Assignment
Can you write out the passage on Rayonnoceras between "Rayonnoceras is characterized" and "of true actinocerids.", inclusive?

Excerpted passage
- - - - - - -

Rayonnoceras is a genus of extinct cephalopods that lived around 325 million years ago during the Carboniferous. Although they resemble earlier actinocerids they are now thought to belong to the Pseudorthocerida

Rayonnoceras is characterized by large straight shells with a large subcentral siphuncle composed of subglobular segments, as for the family. The endosiphuncular canal system is well developed and most chambers are filled with organic deposits. Some shells have transverse striae, others are smooth. As with earlier actinocerids, Rayonnoceras has a canal system within the siphuncle that includes a narrow opening, the parispatium, between the internal deposits and inner wall of the connecting ring. It differs from the earlier actinocerids in having a bullet-like apex with a cicatrix and a long first chamber, characteristic of pseuorthocerids, rather than a blunt apex and short first chamber characteristic of true actinocerids.

Orientation during life was horizontal. Cameral deposits, more concentrated in the apical part of the shell, are thought to have acted as ballast that compensated for the weight of the animal in the forward part. In life Rayonnoceras was probably a bottom dweller that spent most of its time stationary, waiting in ambush for prey.

- - - - - - -

Supplied data
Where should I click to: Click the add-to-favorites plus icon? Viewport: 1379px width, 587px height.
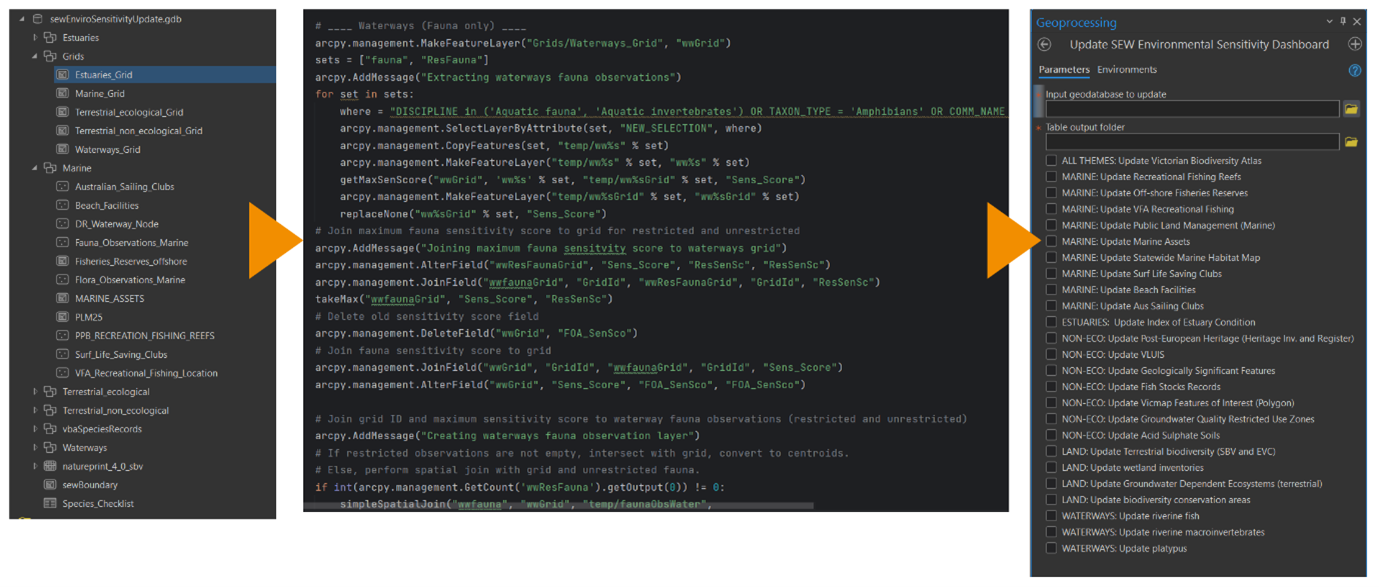(x=1355, y=45)
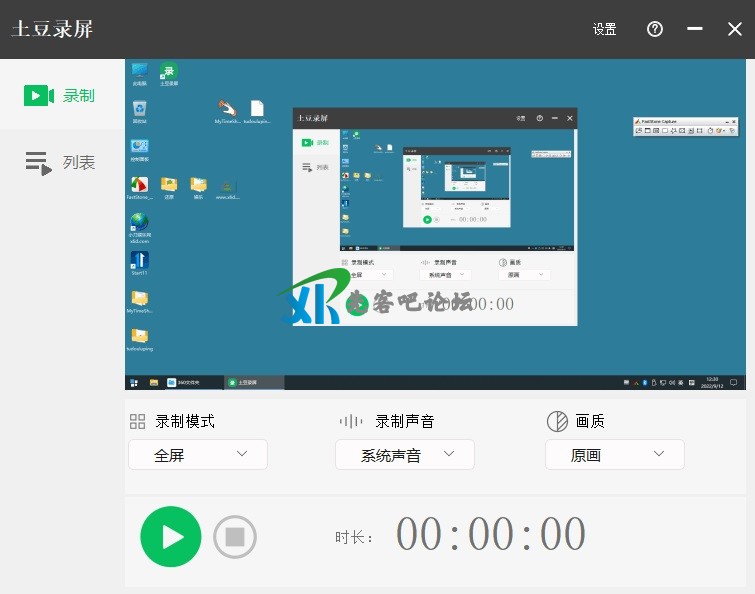This screenshot has height=594, width=755.
Task: Open the 列表 tab in the sidebar
Action: coord(61,162)
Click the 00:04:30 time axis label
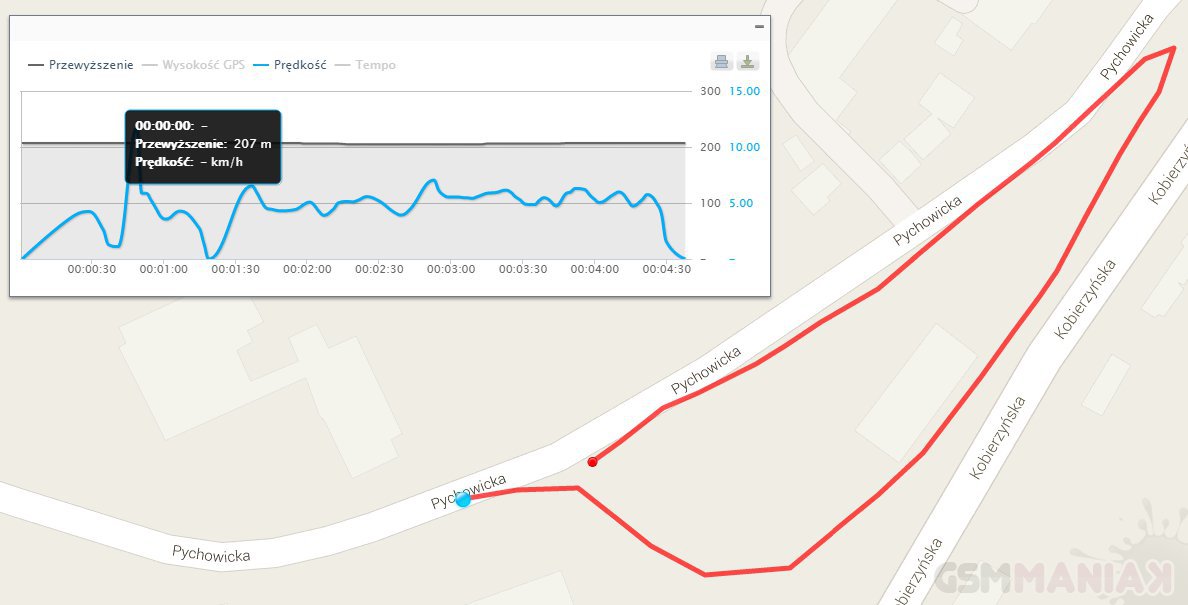The image size is (1188, 605). click(x=667, y=269)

- - - - - - -

Reply to the task
Rayonnoceras is characterized by large straight shells with a large subcentral siphuncle composed of subglobular segments, as for the family. The endosiphuncular canal system is well developed and most chambers are filled with organic deposits. Some shells have transverse striae, others are smooth. As with earlier actinocerids, Rayonnoceras has a canal system within the siphuncle that includes a narrow opening, the parispatium, between the internal deposits and inner wall of the connecting ring. It differs from the earlier actinocerids in having a bullet-like apex with a cicatrix and a long first chamber, characteristic of pseuorthocerids, rather than a blunt apex and short first chamber characteristic of true actinocerids.